Je me souviens aussi que la petite rue où je vivais dans le quartier des Eaux-Vives a été éventrée un nombre considérable de fois, et chaque fois pendant des semaines. Lorsque nous demandions ce qui se passait, c’était soit la fibre optique, soit le gaz, soit le trottoir soit un autre truc. Pas moyen de grouper tout ça? De fourrer sous le bitume tout ce qu’il faut et d’être bon pour 10 ans? Ben non, manifestement. On referme, on réouvre, on referme, on réouvre, et c’est à ce moment-là que l’on découvre que ce serait bien de faire une piste cyclable, aaargh! Ça fait du bruit, ça bouchonne, ça pollue et... ça donne du boulot. «Quand le bâtiment va, tout va» dit-on. L’expression date du 19e siècle, aujourd’hui, au 21e, à l’heure où la maison brûle, ce serait peut-être pas mal de commencer à chercher un autre ressort de prospérité économique. Ma mère, qui était ingénieure en génie civil, râlait sur à peu près tout, mais jamais sur les travaux parce que tu comprends «ça donne du travail à la branche». Le doux ronron du marteau-piqueur la rassurait sur la croissance et sur son avenir. Moi je vais vous dire, parfois, j’en viens à me demander si on ne fait pas des trous juste pour ça en fait, pour que le bâtiment aille. Résultat: nous vivons dans des villes où se déplacer relève du gymkhana permanent, arriver au boulot, c’est Pékin Express. Et arriver à la gare, c’est Koh Lanta. Je vous cite le communiqué: «Dès le 15 juillet 2024 durant une année environ, la circulation sera perturbée dans ce secteur, ce qui pourra donner lieu à des ralentissements. À partir de début août 2024, cette rue et ce carrefour seront fermés à la circulation automobile». Des ralentissements haha...pardon c’est nerveux. Alors bon, on ne demande pas que ce soit comme en Chine où ils construisent un hôpital en deux jours (ça ne doit pas trop respecter la CCT, ça) mais enfin un petit coup d’accélérateur serait pas mal, histoire de ne pas trop conforter notre réputation de lenteur, et surtout de faire moins schmire les gens.

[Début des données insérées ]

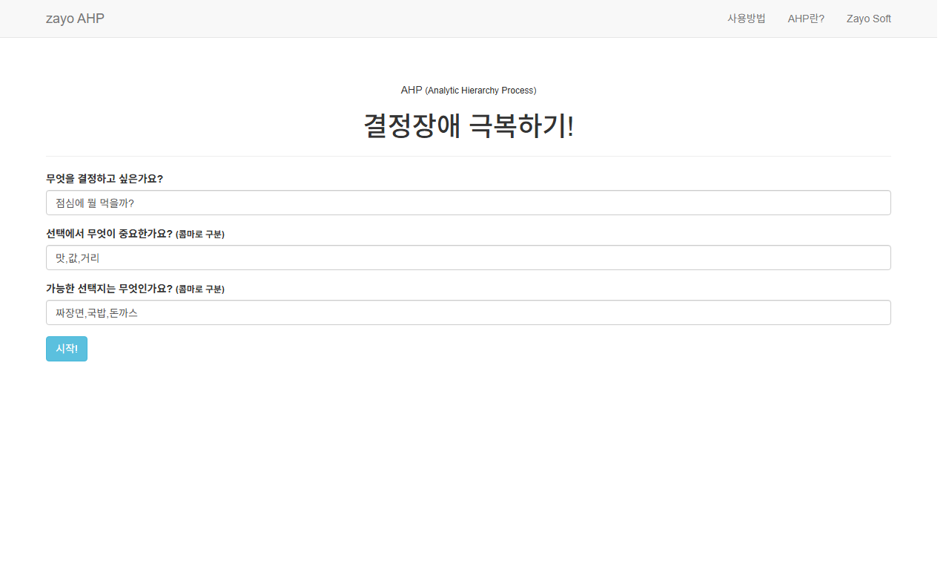Open the usage guide via 사용방법
The width and height of the screenshot is (949, 570).
pyautogui.click(x=747, y=19)
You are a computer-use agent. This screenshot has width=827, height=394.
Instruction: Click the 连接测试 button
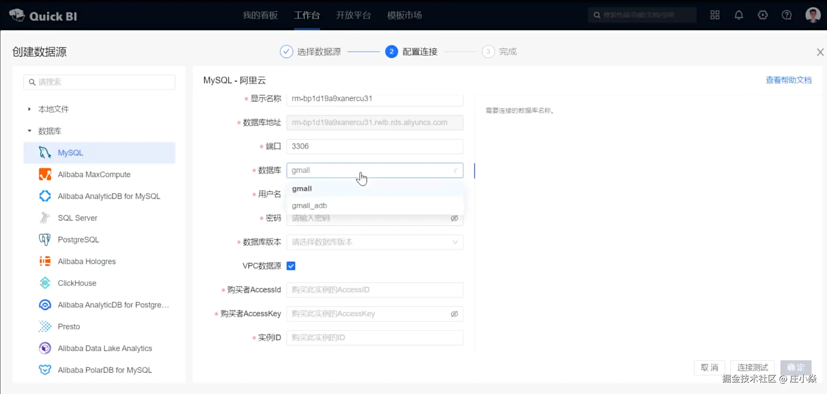point(752,368)
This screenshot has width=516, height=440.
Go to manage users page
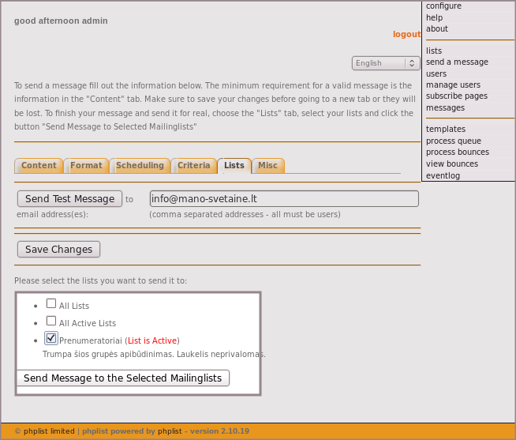[x=453, y=85]
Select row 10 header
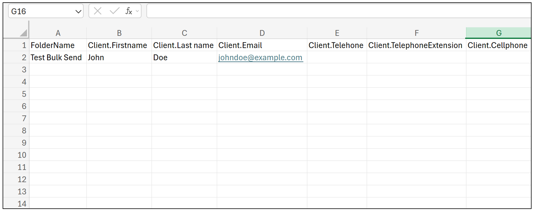Image resolution: width=533 pixels, height=211 pixels. (16, 155)

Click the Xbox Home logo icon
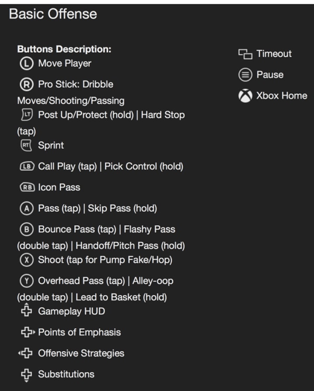[245, 96]
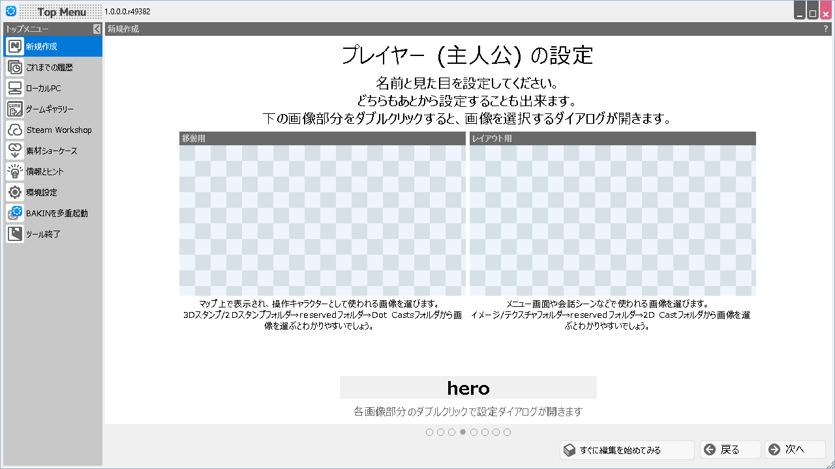Click the 移動用 image preview area

[322, 220]
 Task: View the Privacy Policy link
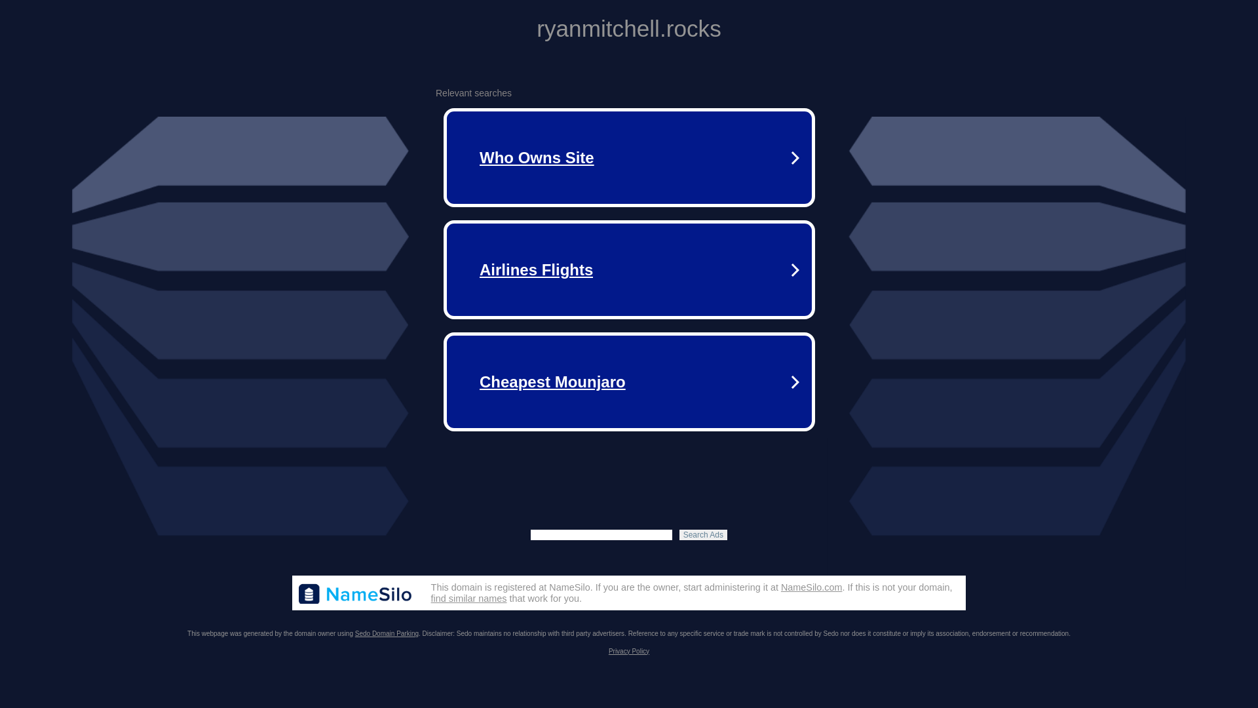(x=628, y=652)
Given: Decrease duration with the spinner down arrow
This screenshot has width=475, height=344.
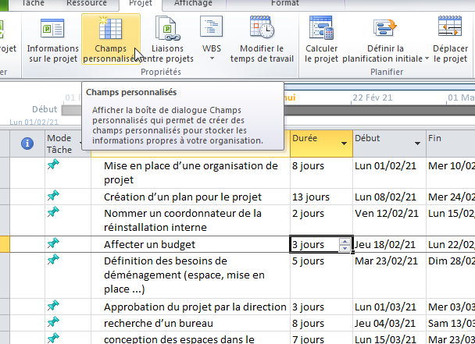Looking at the screenshot, I should [x=345, y=248].
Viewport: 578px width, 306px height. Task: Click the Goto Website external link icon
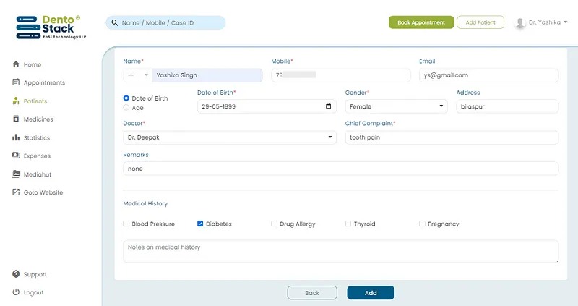click(16, 192)
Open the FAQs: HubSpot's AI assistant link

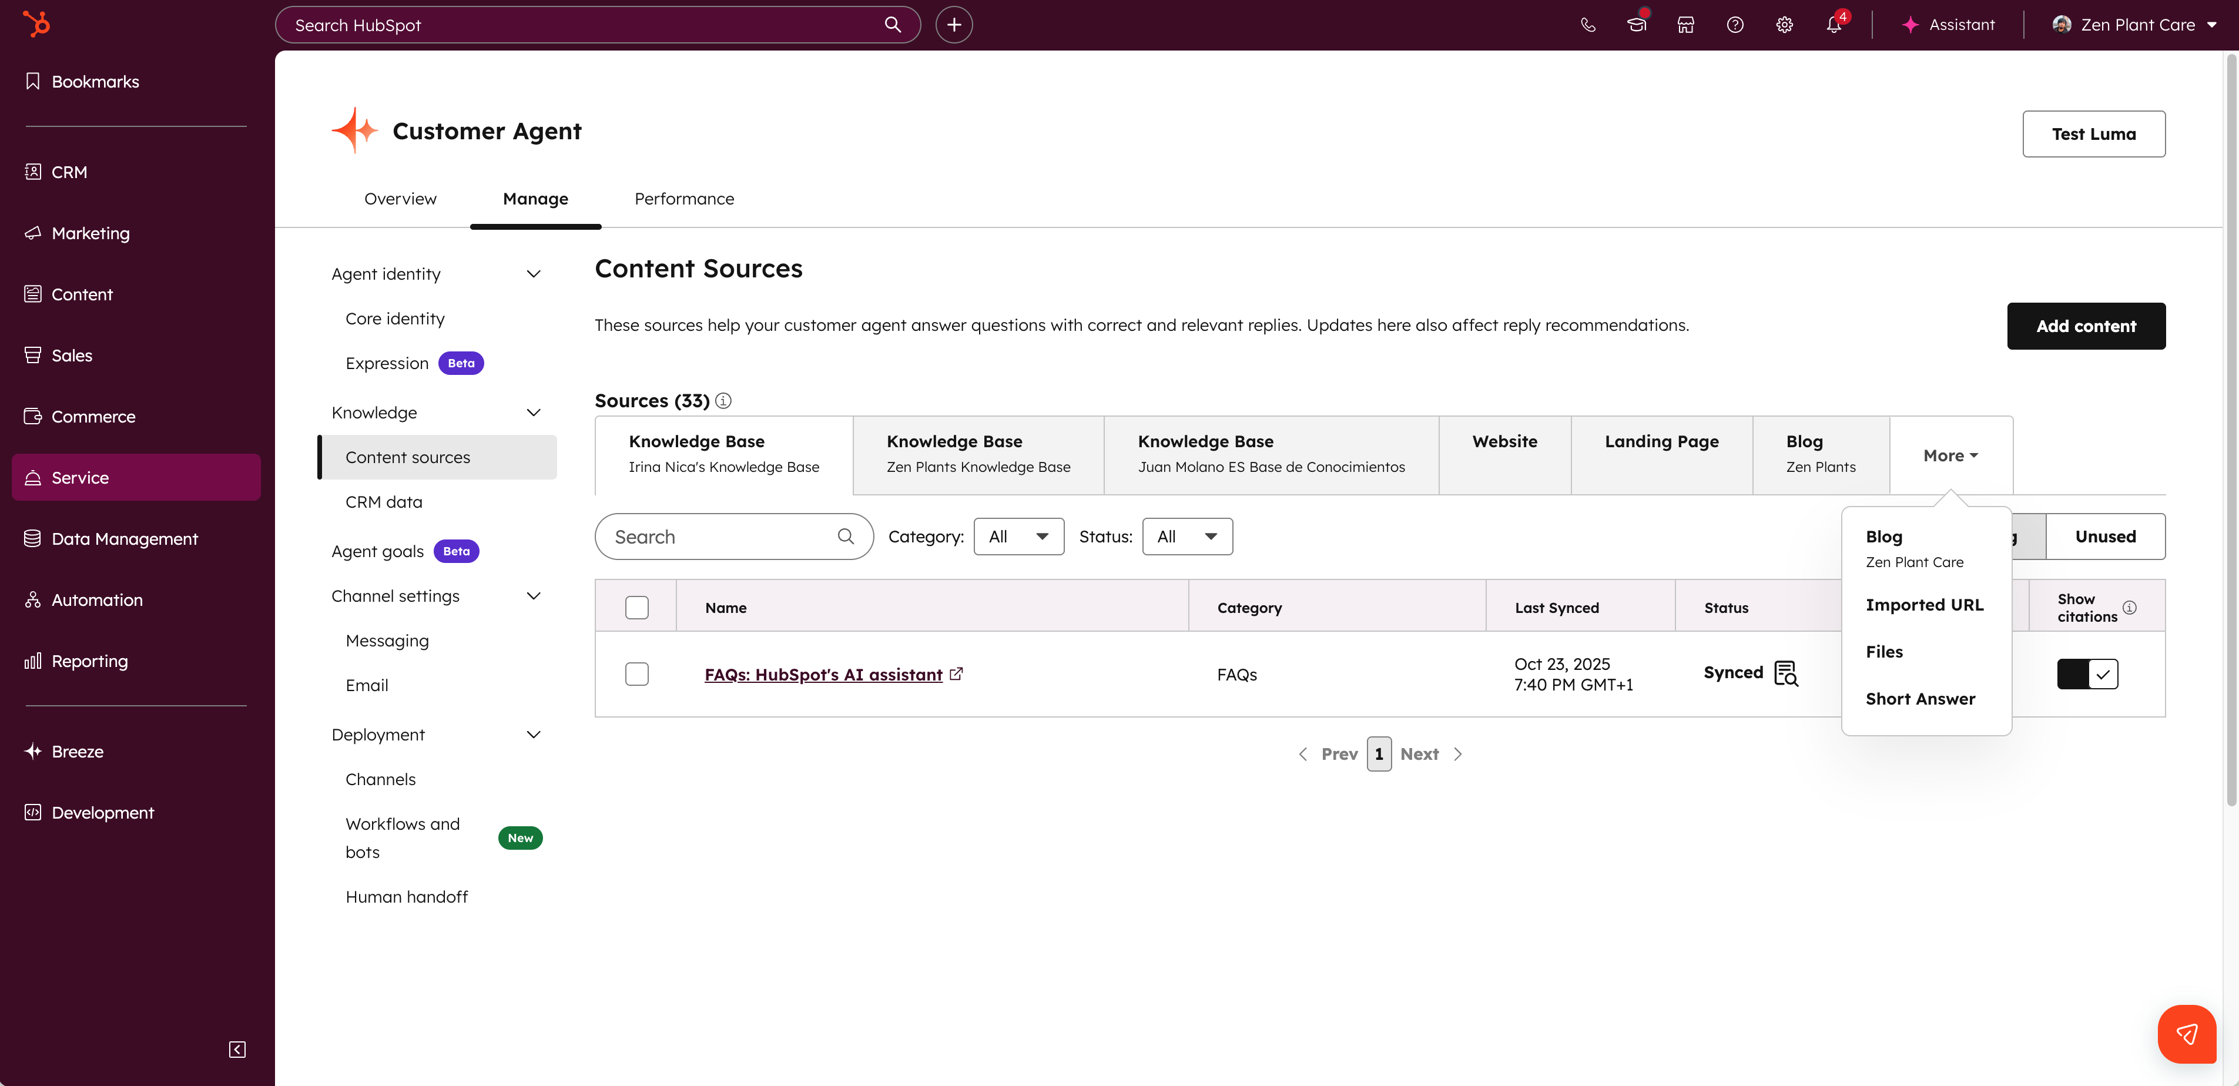tap(823, 675)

Bon, je reviens égoïstement devant chez moi, les rues sont déviées, les trans ports publics également, l’arrêt de bus n’existe plus et sera supprimé et je ne doute pas que ce sera super à la fin, avec revêtement phono-absorbant, îlots arborisés, piste cyclable, bus électriques. J’espère juste voir ça de mon vivant. En Angleterre et aux Etats-Unis, je rigolais quand je voyais des travaux sur les routes (il y en a autant qu’ici, je vous rassure) car ils mettent partout des panneaux «your taxes at work» autrement dit «vos impôts au travail». Au moins, il y a une tentative d’inclure les citoyens dans le processus. Chez nous c’est plutôt: débrouillez-vous, vous dansiez, eh bien chantier maintenant!